More surprising is that some of Britain's most highly regarded chief executives also find themselves towards the top (that is, the "poor value" end) of the table – Lord Browne, chief executive of BP, Sir Terry Leahy and Tony Ball being the three most notable examples. All three are exceptionally well paid, but on a three-year view, returns to shareholders have been poor or pedestrian.

The table takes no account of the relative difficulty of running these companies, or their size. An argument can be made for higher rates of pay in larger companies, where the management challenge might be thought correspondingly bigger, or in those companies facing particularly difficult market circumstances.

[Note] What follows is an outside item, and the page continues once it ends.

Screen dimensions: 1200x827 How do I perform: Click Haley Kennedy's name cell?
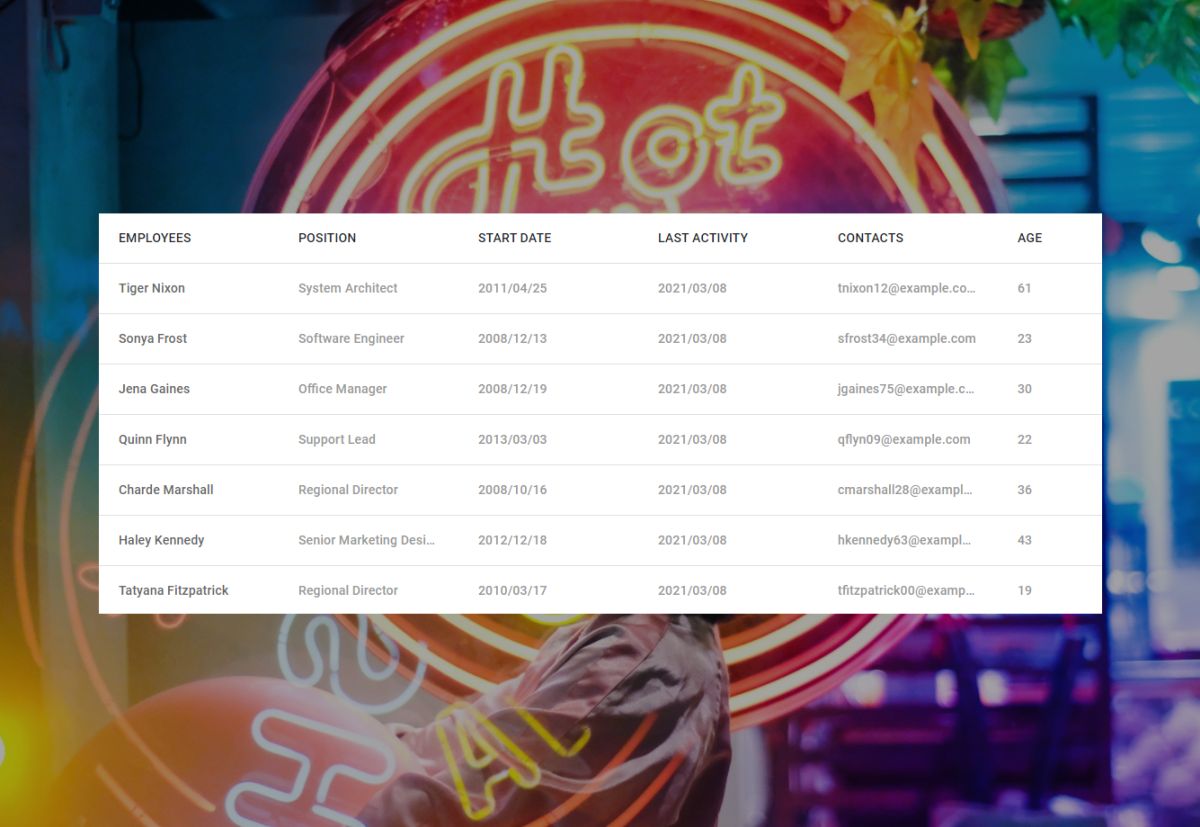click(x=161, y=540)
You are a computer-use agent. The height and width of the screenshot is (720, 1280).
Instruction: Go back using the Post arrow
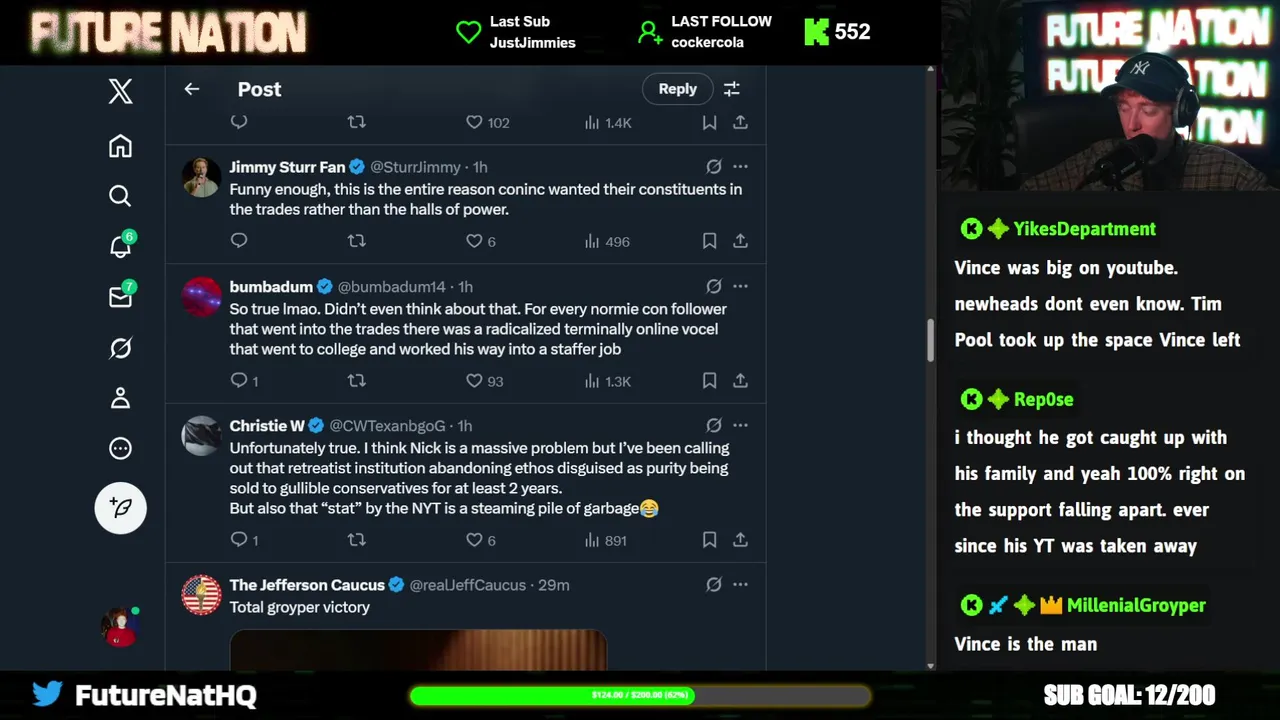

Nor does the table take account of the fact that some chief executives, notably Michael Dobson at Schroders, haven't been in their jobs for very long, and therefore cannot be held accountable for the share price under performance. In his case, very high remuneration was thought a price worth paying if he succeeds in turning the company around.

Despite these caveats, the table reasonably demonstrates that in many cases, rates of pay have little to do with performance and results.

What a chief executive earns seems to be limited only by his powers of negotiation.

The main problem with boardroom pay in top companies is that it conforms to international standards, for which read American, rather than British. The debate over Jean-Pierre Garnier's pay at GlaxoSmithKline is instructive. By British standards, it looks huge, and the terms of his contract offer him a degree of protection which make it of little consequence to him financially whether he succeeds or fails. Either way he hits the jackpot.

Yet by American standards, JP (as he is known in the company), makes only a quarter of his nearest peers. GlaxoSmithKline is listed and domiciled in Britain, but these days it is as much an American company as a British one. JP runs the ship from America, which also accounts for half the company's profits.

In other cases of high pay for relatively poor performance no such argument can be made. For instance, Granada's overseas interests are very limited. So too are BSkyB's. Yet the chief executive's pay has begun to be set by "international" standards in these companies too, and in many cases is an exceptionally high multiple of average pay in the companies they lead. Here it is the headhunters and the remuneration consultants that have the most to answer for.

By making corporate promiscuity an acceptable form of behaviour for top executives, the headhunters have succeeded in creating an ever upwards spiral in executive pay. Similarly, remuneration consultants are used internally to help keep pay competitive with rivals, again leading to a constant ratcheting up of pay and perks.

The FATSE 100: how the list was calculated

1. The Independent's ranking has been calculated by comparing shareholder return in the FTSE 100 with total pay, including pension contributions from the company, using figures from the last available accounts. The 10 companies with the worst shareholder return have scored a 10, while the 10 best performers have been assigned a 1, with the rest divided into equal sub-groups of 10. The same approach has been applied to pay, with the top earners assigned a 10 and the lowest a 1. The two figures have been added together to give a total ranking. Total shareholder return has been calculated over a three-year period to compensate for one-off items, such as write-offs or special dividends.

2. Total pay includes pension contributions. This is the amount the company has had to commit in its last financial year in order to meet the pension entitlements of the director. Where the transfer value was unavailable, the company's contributions into the director's pension scheme have been used. For directors who are members of more than one pension scheme, the total amount contributed by the company into the various schemes have been used.

3. In cases where companies have not been listed for three years, their shareholder returns have been taken from the point they were listed. Shareholder returns include dividends as well as share price movement.

4. The executives chosen are the highest-paid of either the chief executive or the chairman, according to the most recent annual report. In some cases the individuals have since left the company.